__Your instructions__
Retype the records word for word, starting at the line that contains "Given: Tap the battery indicator icon" and stopping after the line that contains "Looking at the". Leave the pictures out.
--- start of Input data ---
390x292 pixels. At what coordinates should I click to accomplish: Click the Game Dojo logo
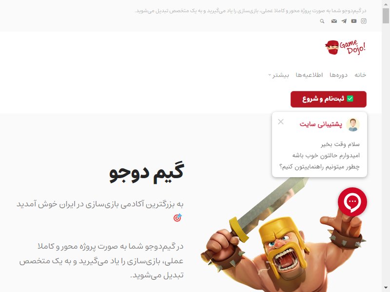point(346,47)
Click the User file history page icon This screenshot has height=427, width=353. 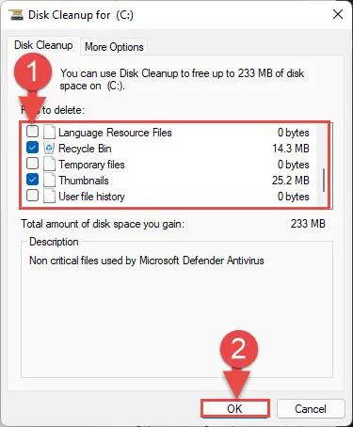[x=49, y=197]
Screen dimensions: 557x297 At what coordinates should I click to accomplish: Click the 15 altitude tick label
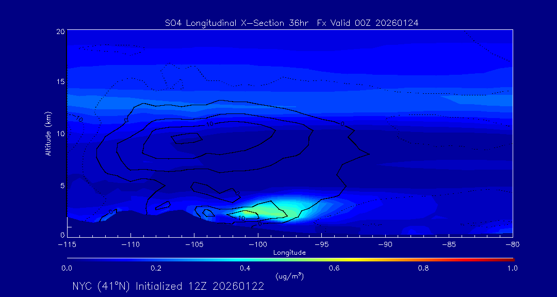pyautogui.click(x=59, y=83)
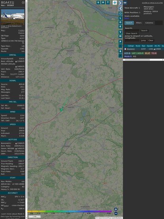Click the R map button
The image size is (164, 219).
pos(120,51)
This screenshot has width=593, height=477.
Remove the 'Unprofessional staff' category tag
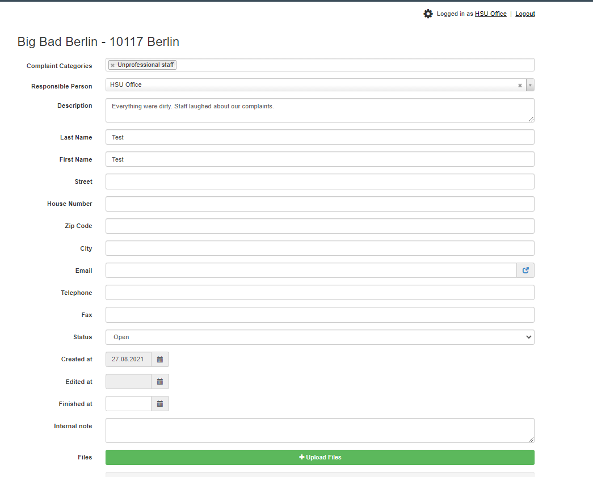click(112, 65)
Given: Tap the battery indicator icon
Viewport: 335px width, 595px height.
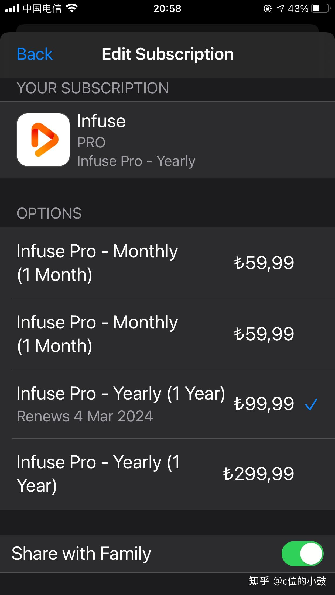Looking at the screenshot, I should click(x=320, y=9).
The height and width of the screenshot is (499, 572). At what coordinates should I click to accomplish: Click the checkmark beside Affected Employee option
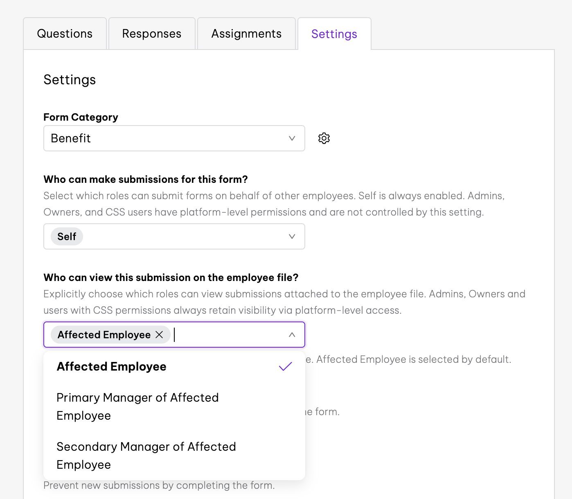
--- end of Input data ---
__Exercise result__
Given: Tap the battery indicator icon
Viewport: 335px width, 595px height.
Looking at the screenshot, I should click(x=320, y=9).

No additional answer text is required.